Pavlovsky said that British Prime Minister Theresa May, for instance, delivered Putin a “pre-election present” by quickly accusing Russia of the attack on former spy Sergei Skripal and mustering an assertive response. The British response angered Russians, he said, motivating some voters who may have otherwise stayed home.

“I believe any sensible person understands that it’s craziness, idiocy, and nonsense to think that anyone in Russia would allow themselves to do something like this on the eve of the presidential elections and the soccer World Cup,” Putin said about the Skripal case in his victory press conference, referring to Russia’s hosting of the championship this summer. “It’s simply unfathomable.”

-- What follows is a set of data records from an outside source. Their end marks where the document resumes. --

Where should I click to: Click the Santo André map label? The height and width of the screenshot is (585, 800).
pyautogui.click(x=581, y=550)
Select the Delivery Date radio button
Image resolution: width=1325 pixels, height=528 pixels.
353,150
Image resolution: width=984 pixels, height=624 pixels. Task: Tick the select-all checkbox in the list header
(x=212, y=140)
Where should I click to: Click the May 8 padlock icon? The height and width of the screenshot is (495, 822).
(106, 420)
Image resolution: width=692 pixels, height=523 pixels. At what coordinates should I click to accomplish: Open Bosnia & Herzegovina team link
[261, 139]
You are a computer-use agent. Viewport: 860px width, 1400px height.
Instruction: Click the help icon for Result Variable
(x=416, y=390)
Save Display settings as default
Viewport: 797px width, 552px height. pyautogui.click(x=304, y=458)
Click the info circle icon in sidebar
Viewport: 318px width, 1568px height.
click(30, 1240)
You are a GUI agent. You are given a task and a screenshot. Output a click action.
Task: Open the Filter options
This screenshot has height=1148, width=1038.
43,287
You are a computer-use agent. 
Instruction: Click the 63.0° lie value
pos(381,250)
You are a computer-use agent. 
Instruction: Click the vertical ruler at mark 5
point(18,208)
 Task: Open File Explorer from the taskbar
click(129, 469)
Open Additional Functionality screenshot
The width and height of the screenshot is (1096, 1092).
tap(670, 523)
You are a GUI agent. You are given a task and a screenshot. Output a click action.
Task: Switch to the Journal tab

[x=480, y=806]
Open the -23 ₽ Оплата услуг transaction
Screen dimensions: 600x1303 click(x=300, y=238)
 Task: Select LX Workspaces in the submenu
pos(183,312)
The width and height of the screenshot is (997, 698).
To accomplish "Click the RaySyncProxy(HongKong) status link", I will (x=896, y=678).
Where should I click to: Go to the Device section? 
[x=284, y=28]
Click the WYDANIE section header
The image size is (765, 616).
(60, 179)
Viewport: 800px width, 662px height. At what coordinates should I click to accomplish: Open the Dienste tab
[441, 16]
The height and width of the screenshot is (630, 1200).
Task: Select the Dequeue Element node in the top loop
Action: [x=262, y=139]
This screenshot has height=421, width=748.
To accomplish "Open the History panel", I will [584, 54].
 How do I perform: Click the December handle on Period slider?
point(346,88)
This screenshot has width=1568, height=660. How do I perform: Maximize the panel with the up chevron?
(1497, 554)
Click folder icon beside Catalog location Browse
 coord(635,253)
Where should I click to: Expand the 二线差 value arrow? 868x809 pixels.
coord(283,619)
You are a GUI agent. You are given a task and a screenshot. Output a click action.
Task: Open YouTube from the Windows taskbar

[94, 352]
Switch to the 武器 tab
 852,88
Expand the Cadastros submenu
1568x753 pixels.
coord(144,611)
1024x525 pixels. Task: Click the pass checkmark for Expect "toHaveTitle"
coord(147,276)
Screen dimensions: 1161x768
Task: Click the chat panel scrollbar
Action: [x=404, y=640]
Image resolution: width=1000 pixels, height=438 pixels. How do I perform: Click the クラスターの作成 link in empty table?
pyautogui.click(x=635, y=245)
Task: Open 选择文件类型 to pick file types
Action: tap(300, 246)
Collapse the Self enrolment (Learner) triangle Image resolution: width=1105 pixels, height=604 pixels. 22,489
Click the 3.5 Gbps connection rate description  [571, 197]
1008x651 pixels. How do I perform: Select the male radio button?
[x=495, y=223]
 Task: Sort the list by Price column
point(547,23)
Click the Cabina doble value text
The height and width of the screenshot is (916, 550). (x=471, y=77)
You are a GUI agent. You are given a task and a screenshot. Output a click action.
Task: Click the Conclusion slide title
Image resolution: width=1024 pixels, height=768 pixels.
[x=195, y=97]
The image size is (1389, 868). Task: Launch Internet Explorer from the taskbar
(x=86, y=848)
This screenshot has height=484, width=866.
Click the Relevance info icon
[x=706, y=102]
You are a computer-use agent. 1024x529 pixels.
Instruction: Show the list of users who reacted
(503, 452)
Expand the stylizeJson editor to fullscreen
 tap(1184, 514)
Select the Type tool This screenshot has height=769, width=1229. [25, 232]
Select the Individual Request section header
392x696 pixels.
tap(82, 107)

More quietly, Russia is threatening escalation in Syria, where its fight in support of President Bashar Assad is raising the risk of a military collision with the United States. Last week, the head of Russia’s General Staff, Gen. Valery Gerasimov, accused Washington of planning a cruise missile strike on Damascus. He offered no evidence but pledged that Russia would retaliate against “the missiles and launchers used.”

“The strategy of coercion by unpredictability and the resolve to be unhinged will continue for a while,” said Vladimir Frolov, an independent foreign policy analyst based in Moscow. “But the problem for Putin is that he has a plan to escalate, but not one to de-escalate.”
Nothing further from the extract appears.